What is needed
Your task is to output all the records below, word for word.

*** Opening of Task data ***

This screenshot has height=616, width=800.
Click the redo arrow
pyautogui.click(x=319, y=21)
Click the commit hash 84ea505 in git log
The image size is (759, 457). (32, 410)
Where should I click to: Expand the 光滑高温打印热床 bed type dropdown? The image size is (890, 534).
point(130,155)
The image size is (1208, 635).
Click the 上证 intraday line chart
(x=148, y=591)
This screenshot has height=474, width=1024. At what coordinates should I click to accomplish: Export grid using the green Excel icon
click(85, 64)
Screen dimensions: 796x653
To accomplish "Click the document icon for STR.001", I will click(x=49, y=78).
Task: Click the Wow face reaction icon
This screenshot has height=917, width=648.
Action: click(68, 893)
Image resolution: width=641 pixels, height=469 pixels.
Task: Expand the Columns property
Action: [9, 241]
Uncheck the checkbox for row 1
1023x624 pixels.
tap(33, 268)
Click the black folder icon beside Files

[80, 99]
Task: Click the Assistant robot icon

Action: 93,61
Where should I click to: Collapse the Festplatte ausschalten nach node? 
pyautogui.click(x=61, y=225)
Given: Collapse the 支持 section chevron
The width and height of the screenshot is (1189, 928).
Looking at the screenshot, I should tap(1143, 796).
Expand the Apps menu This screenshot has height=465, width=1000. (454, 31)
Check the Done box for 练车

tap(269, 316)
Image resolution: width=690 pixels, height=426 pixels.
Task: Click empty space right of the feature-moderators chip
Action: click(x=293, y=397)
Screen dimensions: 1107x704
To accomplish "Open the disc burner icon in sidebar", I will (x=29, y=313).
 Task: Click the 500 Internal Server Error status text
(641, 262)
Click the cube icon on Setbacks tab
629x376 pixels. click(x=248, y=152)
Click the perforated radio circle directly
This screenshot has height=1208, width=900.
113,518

*** Close of Task data ***

The completed task
This screenshot has height=616, width=800.
Click the redo arrow
pyautogui.click(x=319, y=21)
Click the commit hash 84ea505 in git log
The image size is (759, 457). (32, 410)
Where should I click to: Expand the 光滑高温打印热床 bed type dropdown? The image size is (890, 534).
point(130,155)
The image size is (1208, 635).
Click the 上证 intraday line chart
(x=148, y=591)
This screenshot has height=474, width=1024. At what coordinates should I click to accomplish: Export grid using the green Excel icon
click(85, 64)
Screen dimensions: 796x653
To accomplish "Click the document icon for STR.001", I will click(x=49, y=78).
Task: Click the Wow face reaction icon
This screenshot has height=917, width=648.
Action: click(68, 893)
Image resolution: width=641 pixels, height=469 pixels.
Task: Expand the Columns property
Action: [9, 241]
Uncheck the checkbox for row 1
1023x624 pixels.
tap(33, 268)
Click the black folder icon beside Files

[80, 99]
Task: Click the Assistant robot icon

Action: 93,61
Where should I click to: Collapse the Festplatte ausschalten nach node? 
pyautogui.click(x=61, y=225)
Given: Collapse the 支持 section chevron
The width and height of the screenshot is (1189, 928).
Looking at the screenshot, I should tap(1143, 796).
Expand the Apps menu This screenshot has height=465, width=1000. (454, 31)
Check the Done box for 练车

tap(269, 316)
Image resolution: width=690 pixels, height=426 pixels.
Task: Click empty space right of the feature-moderators chip
Action: click(x=293, y=397)
Screen dimensions: 1107x704
To accomplish "Open the disc burner icon in sidebar", I will (x=29, y=313).
 Task: Click the 500 Internal Server Error status text
(641, 262)
Click the cube icon on Setbacks tab
629x376 pixels. click(x=248, y=152)
Click the perforated radio circle directly
This screenshot has height=1208, width=900.
113,518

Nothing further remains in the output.